The Tennessee Valley Authority over the next five years will shutter operations that account for about 16 percent if its coal-fired capacity to settle lawsuits from several states over air quality, its board said Thursday.
TVA chief executive Tom Kilgore said the nation's largest public utility will also pay a $10 million civil penalty under the agreement with the states, the Environmental Protection Agency and environmental groups. Kilgore said the agreement announced at a board meeting resulted from long-running private negotiations.
The shutdowns starting in 2012 include all 10 units at Johnsonville Fossil Plant and two units at John Sevier Fossil Plant in Tennessee, along with six units at Widows Creek Fossil Plant in Alabama. Kilgore said the moves will phase out 2,700 megawatts of TVA's 17,000 megawatts of coal-fired capacity by 2017.
The shutdowns also will mean a loss of 300 to 400 jobs. TVA executives said efforts will be made to provide other jobs. Kilgore said TVA cannot guarantee that every displaced employee will be offered a job at the same location.
Environmental activists were commending TVA for initiating the private talks that settled court fights between the nation's largest public utility and Tennessee, Kentucky, Alabama and North Carolina.

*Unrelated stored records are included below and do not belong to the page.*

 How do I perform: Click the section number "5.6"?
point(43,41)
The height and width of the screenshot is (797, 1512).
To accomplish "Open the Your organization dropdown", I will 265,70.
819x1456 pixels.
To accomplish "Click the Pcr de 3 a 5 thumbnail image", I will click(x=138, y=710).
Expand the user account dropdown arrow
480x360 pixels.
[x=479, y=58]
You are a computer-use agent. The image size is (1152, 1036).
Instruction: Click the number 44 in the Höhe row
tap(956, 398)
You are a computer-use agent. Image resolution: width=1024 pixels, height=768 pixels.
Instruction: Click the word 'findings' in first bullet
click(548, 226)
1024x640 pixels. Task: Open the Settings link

"This is the largest coal retirement agreement the nation has ever seen," said Bruce Niles, the Sierra Club's deputy conservation director. "We have been battling TVA for more than a decade to get them to address their aging coal fleet and this provides a framework. We are commending TVA for moving in a different direction."
The agreement also calls for TVA to spend $350 million on environmental projects over the next five years.
EPA in a statement said the settlement resolved alleged Clean Air Act violations at 11 coal-fired plants in Tennessee, Kentucky and Alabama. It requires TVA to invest up to $5 billion on new and upgraded state-of-the-art pollution controls that will prevent approximately 1,200 to 3,000 premature deaths, 2,000 heart attacks and 21,000 cases of asthma attacks each year, the EPA said.
EPA Administrator Lisa P. Jackson said "investments in pollution control equipment will keep hundreds of thousands of tons of harmful pollutants out of the air we breathe, and help create green job opportunities that will reduce pollution and improve energy efficiency."
When implemented, the pollution controls and other required actions will address 92 percent of TVA's coal-fired power plant capacity, reducing emissions of nitrogen oxide by 69 percent and sulfur dioxide by 67 percent from TVA's 2008 emissions levels, EPA said. The settlement also will mean a significant reduction in particulate matter and carbon dioxide emissions.
The $350 million in environmental projects include an energy efficiency project in low-income communities, renewable projects such as hybrid electric charging stations and a clean diesel and electric vehicle project for public transportation systems. TVA will also provide funds to the National Park Service and the National Forest Service to improve, protect, or rehabilitate forest and park lands that have been impacted by emissions, including Mammoth Cave National Park and Great Smoky Mountains National Park.
From the $10 penalty, Tennessee receives $1 million and Alabama and Kentucky each get $500,000.
The states of Tennessee, Kentucky, Alabama and North Carolina, and three non-governmental organizations, the National Parks Conservation Association, Sierra Club, and Our Children's Earth Foundation, have signed the agreement to be filed in federal court in East Tennessee.
Kilgore said the timing of his decision to stop the legal fighting that began in 2009 was not related to the change in presidential administrations and the prospect of new environmental enforcement.
But Niles said "for eight years the Bush administration refused to enforce the Clean Air Act. Under (EPA Administrator) Lisa Jackson's watch they are playing catchup."
"It certainly helps when the federal cops on the beat are doing their jobs," Niles said.
The TVA board at its Thursday meeting approved a long-range plan that calls for decreasing the utility's reliance on coal and increasing use of nuclear power, renewable energy, natural gas, hydroelectric and conservation.
About 4,600 of TVA's 12,000 employees work in coal-related jobs.
In a discussion about nuclear safety measures in response to the disaster in Japan, TVA Chief Operating Officer Bill McCollum told board members that TVA's review of its three nuclear plants has led to immediately adding small portable generators for lighting and satellite telephones for emergency responders to use. Longer term responses include moving additional spent fuel from pools to dry cask storage and adding diesel generators.
TVA supplies power to about 9 million people in Tennessee, Alabama, Mississippi, Kentucky, Georgia, North Carolina and Virginia.